### Stated task
Format every line of the records below as a JSON list of strings, one string per line, and omit the blank lines.
═══
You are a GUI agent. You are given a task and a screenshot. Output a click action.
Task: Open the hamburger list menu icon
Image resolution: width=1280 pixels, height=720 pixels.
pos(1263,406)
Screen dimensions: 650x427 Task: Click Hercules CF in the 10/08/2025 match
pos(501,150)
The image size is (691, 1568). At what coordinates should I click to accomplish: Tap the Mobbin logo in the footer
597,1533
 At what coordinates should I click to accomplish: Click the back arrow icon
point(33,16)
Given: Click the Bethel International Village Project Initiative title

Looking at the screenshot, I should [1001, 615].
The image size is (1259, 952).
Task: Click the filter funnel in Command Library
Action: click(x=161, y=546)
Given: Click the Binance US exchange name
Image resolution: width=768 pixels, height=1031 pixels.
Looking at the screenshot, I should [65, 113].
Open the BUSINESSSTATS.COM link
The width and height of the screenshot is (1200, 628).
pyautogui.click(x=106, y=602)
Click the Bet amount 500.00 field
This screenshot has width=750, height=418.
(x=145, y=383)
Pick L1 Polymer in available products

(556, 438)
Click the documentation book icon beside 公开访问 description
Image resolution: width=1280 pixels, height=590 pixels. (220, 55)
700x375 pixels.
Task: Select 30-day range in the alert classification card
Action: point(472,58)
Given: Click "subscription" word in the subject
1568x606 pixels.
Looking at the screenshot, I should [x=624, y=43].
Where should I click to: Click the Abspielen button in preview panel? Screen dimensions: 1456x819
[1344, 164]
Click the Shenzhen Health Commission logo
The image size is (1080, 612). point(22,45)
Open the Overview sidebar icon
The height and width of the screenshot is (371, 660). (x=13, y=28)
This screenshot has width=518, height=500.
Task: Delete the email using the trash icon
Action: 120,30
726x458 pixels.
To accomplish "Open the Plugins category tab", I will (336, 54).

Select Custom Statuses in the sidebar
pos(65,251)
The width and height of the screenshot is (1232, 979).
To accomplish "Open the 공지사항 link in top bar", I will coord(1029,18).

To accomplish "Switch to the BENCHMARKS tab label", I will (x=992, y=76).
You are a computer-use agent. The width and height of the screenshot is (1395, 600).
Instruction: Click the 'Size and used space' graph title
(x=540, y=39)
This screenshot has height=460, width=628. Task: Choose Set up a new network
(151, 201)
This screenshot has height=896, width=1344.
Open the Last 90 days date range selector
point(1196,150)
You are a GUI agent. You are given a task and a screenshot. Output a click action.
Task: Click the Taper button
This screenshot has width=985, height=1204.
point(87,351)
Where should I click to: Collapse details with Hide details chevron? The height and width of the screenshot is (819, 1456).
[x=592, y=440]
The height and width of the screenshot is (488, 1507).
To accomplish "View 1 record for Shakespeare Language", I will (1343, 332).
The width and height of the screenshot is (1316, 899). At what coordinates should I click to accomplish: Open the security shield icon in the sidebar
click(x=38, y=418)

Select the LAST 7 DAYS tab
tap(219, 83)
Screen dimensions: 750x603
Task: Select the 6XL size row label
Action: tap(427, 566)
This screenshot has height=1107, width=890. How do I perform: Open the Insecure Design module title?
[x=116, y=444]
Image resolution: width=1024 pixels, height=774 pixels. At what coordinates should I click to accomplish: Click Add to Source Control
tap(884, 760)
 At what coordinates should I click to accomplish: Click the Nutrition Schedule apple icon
═══
### Right answer
[
  "You are a GUI agent. You are given a task and a screenshot. Output a click action.",
  "Task: Open the hamburger list menu icon",
  "Image resolution: width=1280 pixels, height=720 pixels.",
  "pos(1263,406)",
  "Screen dimensions: 650x427 Task: Click Hercules CF in the 10/08/2025 match",
  "pos(501,150)",
  "The image size is (691, 1568). At what coordinates should I click to accomplish: Tap the Mobbin logo in the footer",
  "597,1533",
  " At what coordinates should I click to accomplish: Click the back arrow icon",
  "point(33,16)",
  "Given: Click the Bethel International Village Project Initiative title",
  "Looking at the screenshot, I should [1001, 615].",
  "The image size is (1259, 952).",
  "Task: Click the filter funnel in Command Library",
  "Action: click(x=161, y=546)",
  "Given: Click the Binance US exchange name",
  "Image resolution: width=768 pixels, height=1031 pixels.",
  "Looking at the screenshot, I should [65, 113].",
  "Open the BUSINESSSTATS.COM link",
  "The width and height of the screenshot is (1200, 628).",
  "pyautogui.click(x=106, y=602)",
  "Click the Bet amount 500.00 field",
  "This screenshot has width=750, height=418.",
  "(x=145, y=383)",
  "Pick L1 Polymer in available products",
  "(556, 438)",
  "Click the documentation book icon beside 公开访问 description",
  "Image resolution: width=1280 pixels, height=590 pixels. (220, 55)",
  "700x375 pixels.",
  "Task: Select 30-day range in the alert classification card",
  "Action: point(472,58)",
  "Given: Click \"subscription\" word in the subject",
  "1568x606 pixels.",
  "Looking at the screenshot, I should [x=624, y=43].",
  "Where should I click to: Click the Abspielen button in preview panel? Screen dimensions: 1456x819",
  "[1344, 164]",
  "Click the Shenzhen Health Commission logo",
  "The image size is (1080, 612). point(22,45)",
  "Open the Overview sidebar icon",
  "The height and width of the screenshot is (371, 660). (x=13, y=28)",
  "This screenshot has width=518, height=500.",
  "Task: Delete the email using the trash icon",
  "Action: 120,30",
  "726x458 pixels.",
  "To accomplish \"Open the Plugins category tab\", I will (336, 54).",
  "Select Custom Statuses in the sidebar",
  "pos(65,251)",
  "The width and height of the screenshot is (1232, 979).",
  "To accomplish \"Open the 공지사항 link in top bar\", I will coord(1029,18).",
  "To accomplish \"Switch to the BENCHMARKS tab label\", I will (x=992, y=76).",
  "You are a computer-use agent. The width and height of the screenshot is (1395, 600).",
  "Instruction: Click the 'Size and used space' graph title",
  "(x=540, y=39)",
  "This screenshot has height=460, width=628. Task: Choose Set up a new network",
  "(151, 201)",
  "This screenshot has height=896, width=1344.",
  "Open the Last 90 days date range selector",
  "point(1196,150)",
  "You are a GUI agent. You are given a task and a screenshot. Output a click action.",
  "Task: Click the Taper button",
  "This screenshot has width=985, height=1204.",
  "point(87,351)",
  "Where should I click to: Collapse details with Hide details chevron? The height and width of the screenshot is (819, 1456).",
  "[x=592, y=440]",
  "The height and width of the screenshot is (488, 1507).",
  "To accomplish \"View 1 record for Shakespeare Language\", I will (1343, 332).",
  "The width and height of the screenshot is (1316, 899). At what coordinates should I click to accomplish: Open the security shield icon in the sidebar",
  "click(x=38, y=418)",
  "Select the LAST 7 DAYS tab",
  "tap(219, 83)",
  "Screen dimensions: 750x603",
  "Task: Select the 6XL size row label",
  "Action: tap(427, 566)",
  "This screenshot has height=1107, width=890. How do I perform: Open the Insecure Design module title?",
  "[x=116, y=444]",
  "Image resolution: width=1024 pixels, height=774 pixels. At what coordinates should I click to accomplish: Click Add to Source Control",
  "tap(884, 760)",
  " At what coordinates should I click to accomplish: Click the Nutrition Schedule apple icon"
]